Director / Producer/ Screenwriter
(1896-1977) Born May 30, Goshen, Indiana, USA
Top 250 Directors

Key Production Country: USA
Key Genres: Comedy, Screwball Comedy, Romantic Comedy, Drama, Romance, War, Western, Adventure, Buddy Film, Romantic Adventure, Traditional Western. War Drama
Key Collaborators: Russell Harlan (Cinematographer), John Wayne (Leading Actor), Cary Grant (Leading Actor), Leigh Brackett (Screenwriter), Dimitri Tiomkin (Composer), Walter Brennan (Leading Actor), William Faulkner (Screenwriter), Jules Furthman (Screenwriter), Charles Lederer (Screenwriter), Christian Nyby (Editor), Roscoe Karns (Leading Character Actor), Gary Cooper (Leading Actor)

"Hawks’s predilection for understated, everyday heroism, often in the context of the all-male group; his straightforward, direct visual style; and his flair for bringing out unexpected traits in stars like John Wayne, Cary Grant, and Humphrey Bogart were seen as marking Hawks out as special.

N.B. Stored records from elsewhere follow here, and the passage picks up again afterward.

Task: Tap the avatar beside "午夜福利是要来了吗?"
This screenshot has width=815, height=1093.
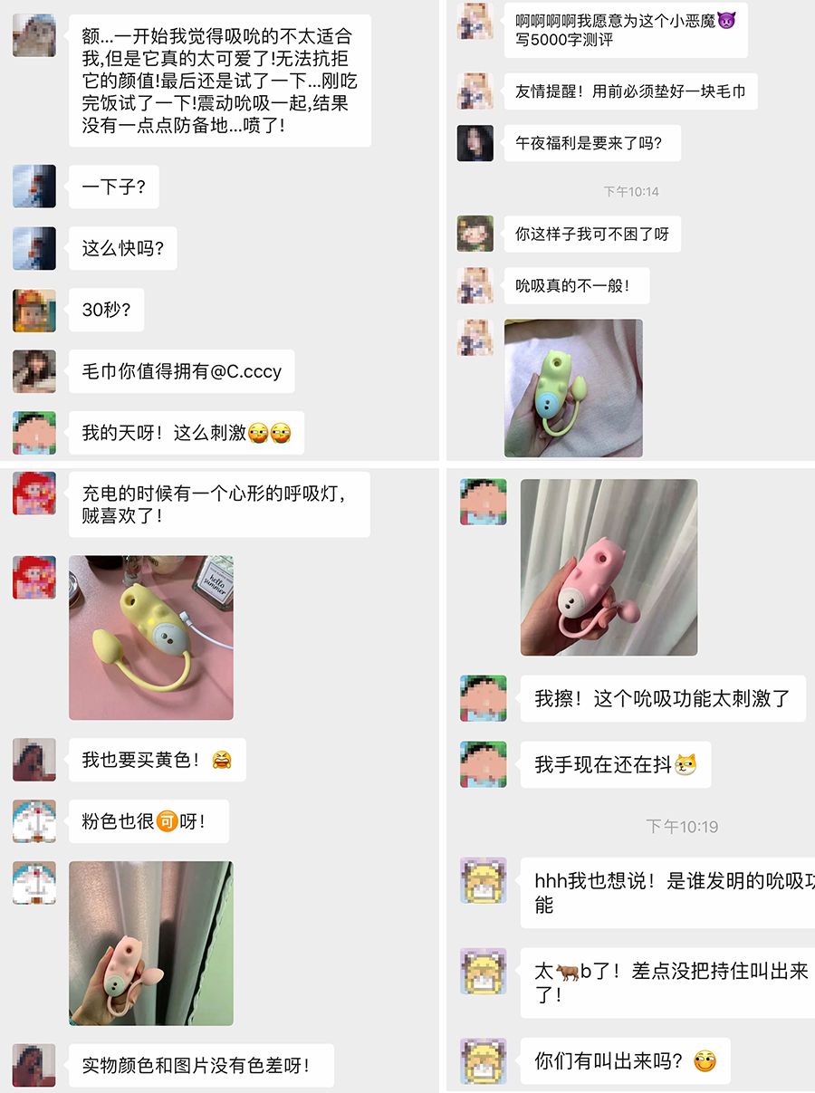Action: point(475,143)
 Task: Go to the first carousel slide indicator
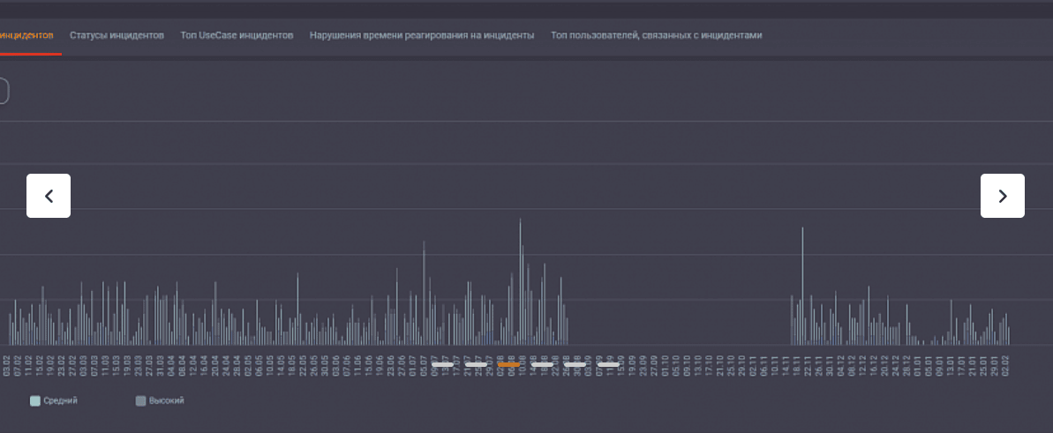point(443,364)
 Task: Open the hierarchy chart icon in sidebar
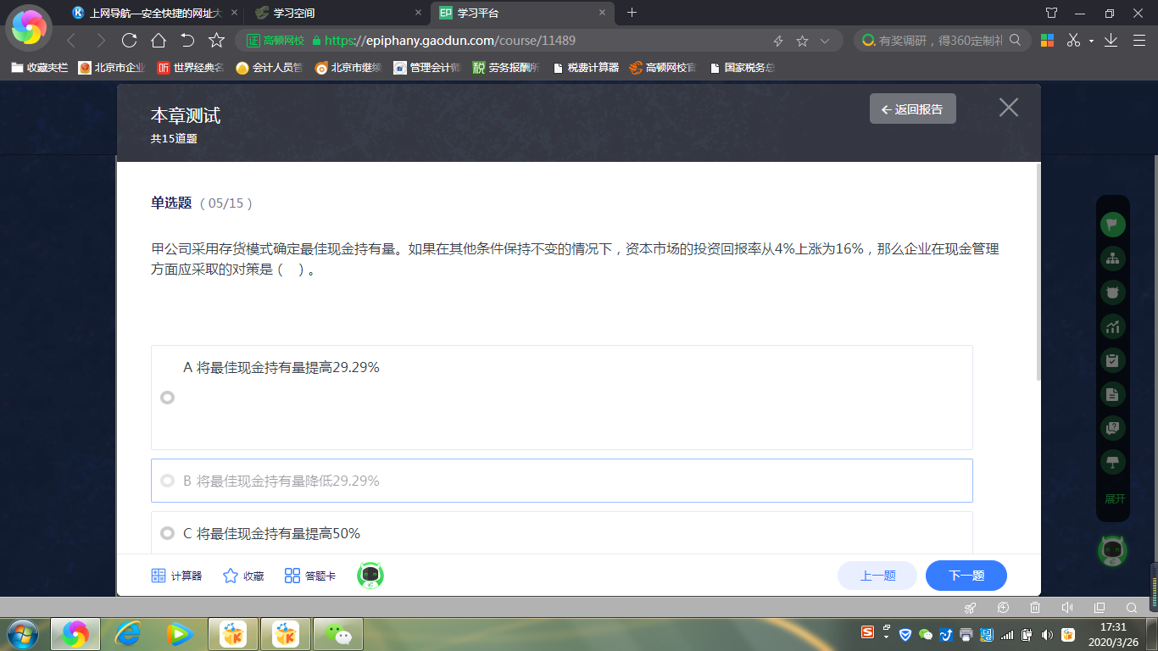click(x=1112, y=259)
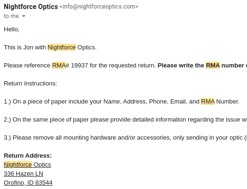The height and width of the screenshot is (189, 247).
Task: Click highlighted RMA in bold sentence
Action: [x=213, y=66]
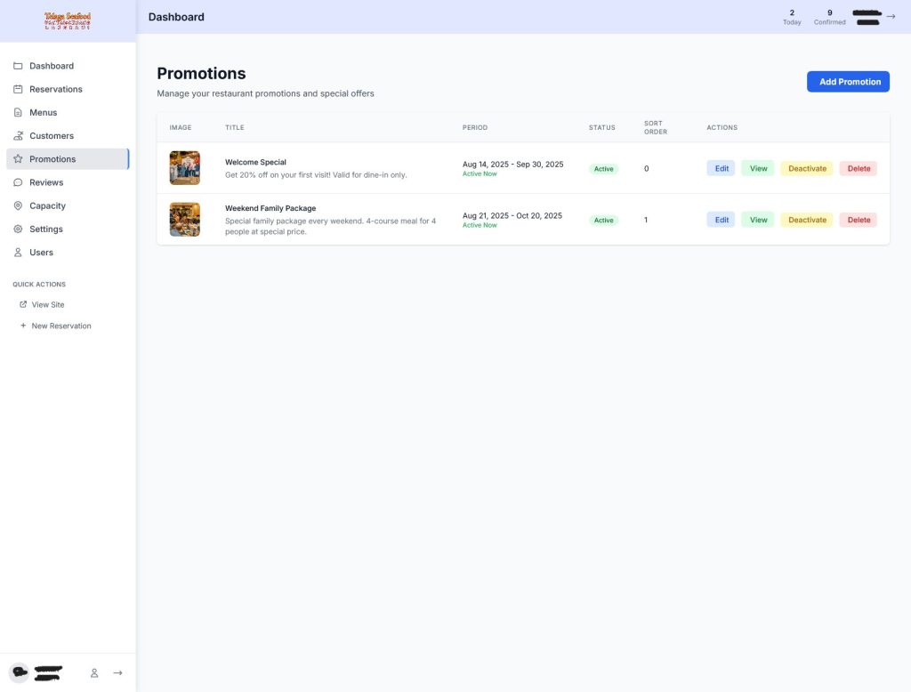Image resolution: width=911 pixels, height=692 pixels.
Task: Click the Customers people icon
Action: click(18, 136)
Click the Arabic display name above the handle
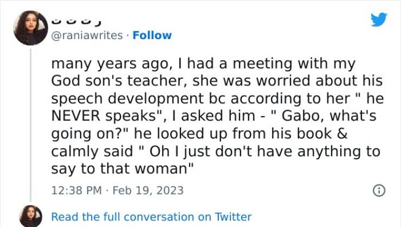 (x=76, y=22)
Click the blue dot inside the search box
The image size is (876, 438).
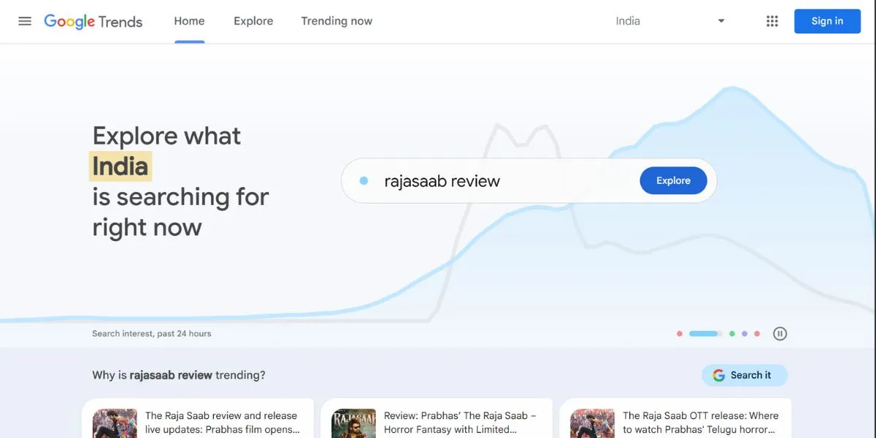(363, 180)
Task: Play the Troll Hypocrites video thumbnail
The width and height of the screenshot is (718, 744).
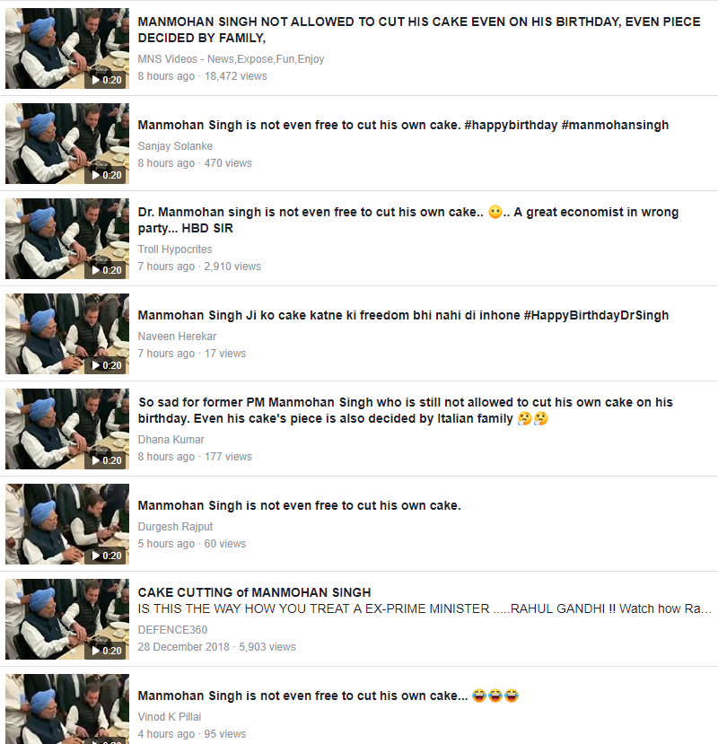Action: (67, 239)
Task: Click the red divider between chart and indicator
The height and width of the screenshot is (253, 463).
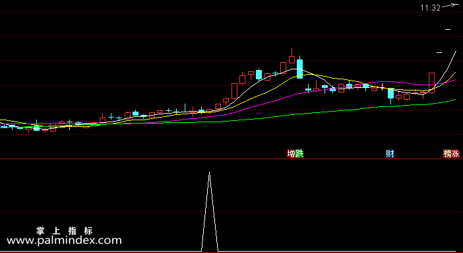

In the early 1960s Hawks was taken up by auteurist critics in the United States like Andrew Sarris and in the United Kingdom by Movie magazine and Robin Wood, who took Hawks as a supreme example of the understated artistry possible within the Hollywood system." - Jim Hillier (Schirmer Encyclopedia of Film, 2006)
"Hawks has stamped his distinctively bitter view of life on adventure, gangster and private-eye melodramas, Westerns, musicals, and screwball comedies, the kind of thing Americans do best and appreciate least. Now that his work has been thoroughly revived and revaluated throughout the English-speaking world, there is little point in belaboring the point for the few remaining stragglers who maintain that his art is not really Art with a serving of espresso in the lobby. That one can discern the same directorial signature over a wide variety of genres is proof of artistry. That one can still enjoy the genres for their own sake is proof of the artist's professional urge to entertain." - Andrew Sarris (The American Cinema, 1968)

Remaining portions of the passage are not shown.